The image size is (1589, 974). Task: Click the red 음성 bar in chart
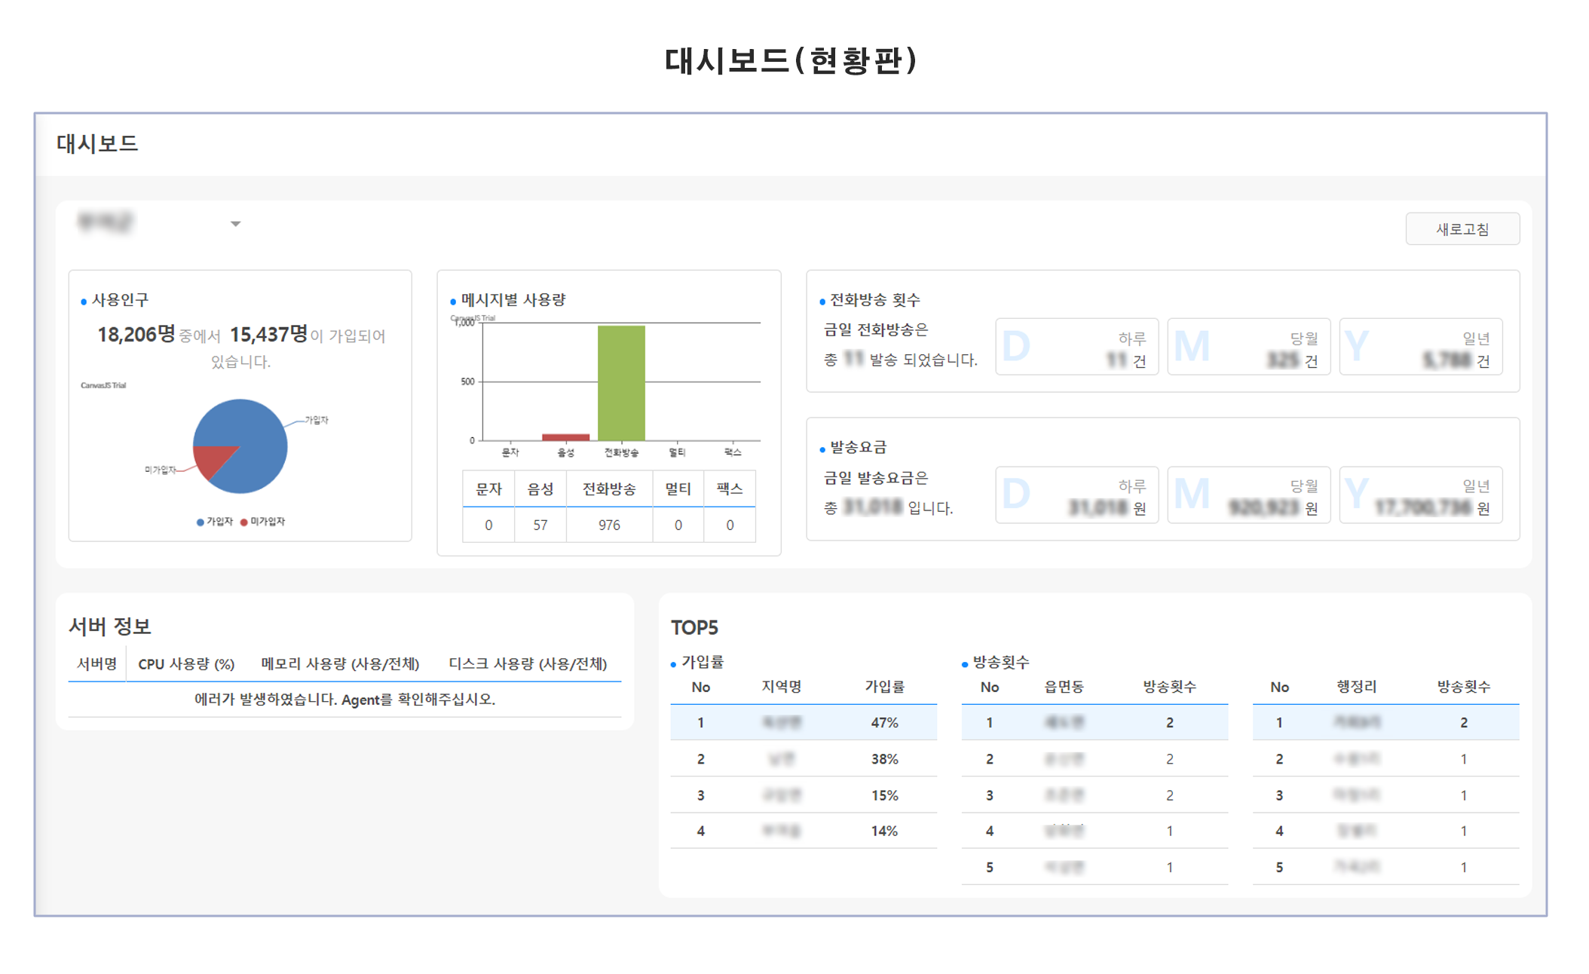tap(565, 437)
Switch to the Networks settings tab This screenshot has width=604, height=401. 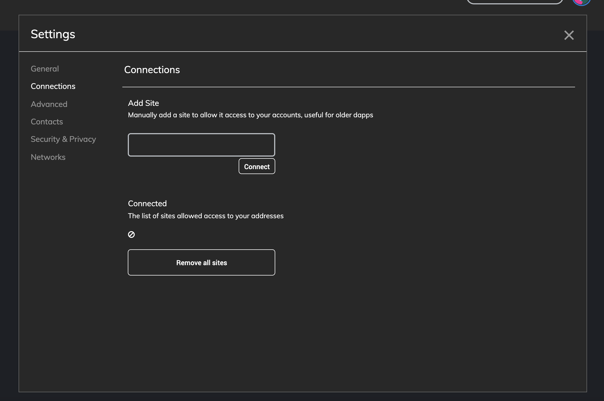[48, 157]
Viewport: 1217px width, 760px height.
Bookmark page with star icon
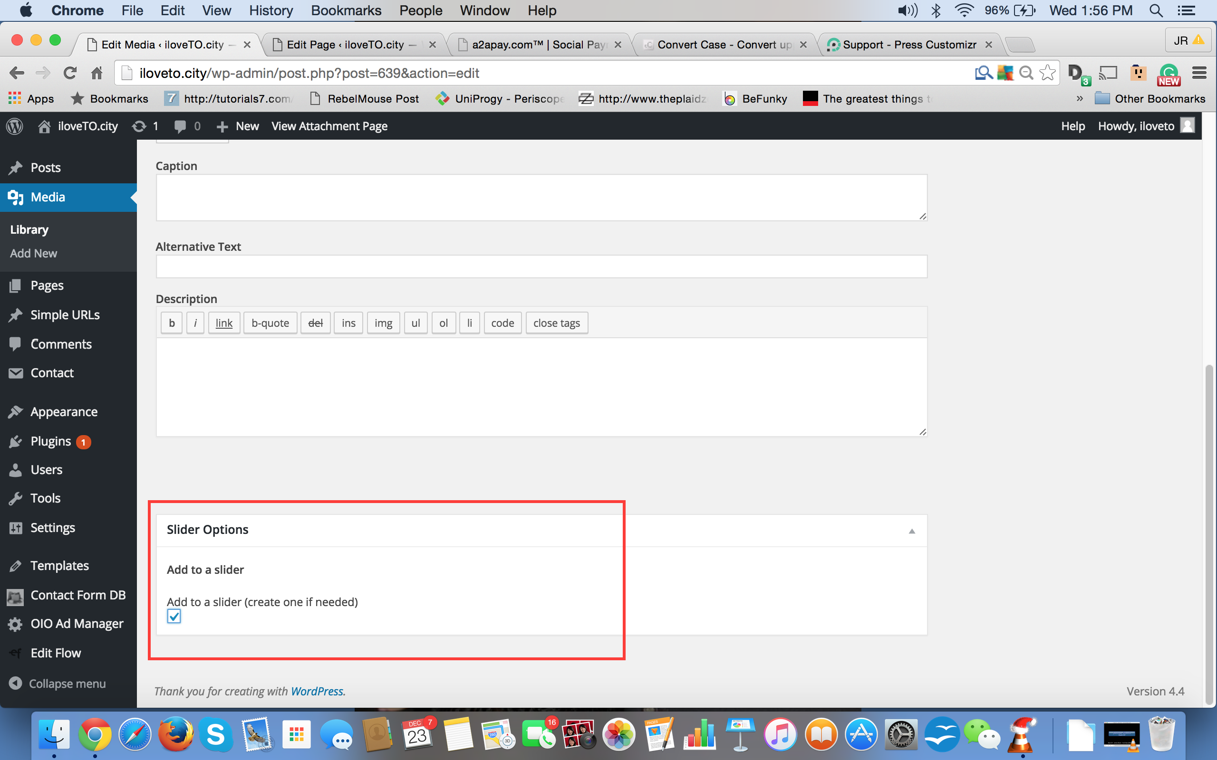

What is required: Write out, word for word, only the lines from the one containing "Viewport: 1217px width, 760px height." to the end of the data above; the pictures stay out.

Answer space:
Viewport: 1217px width, 760px height.
Bookmark page with star icon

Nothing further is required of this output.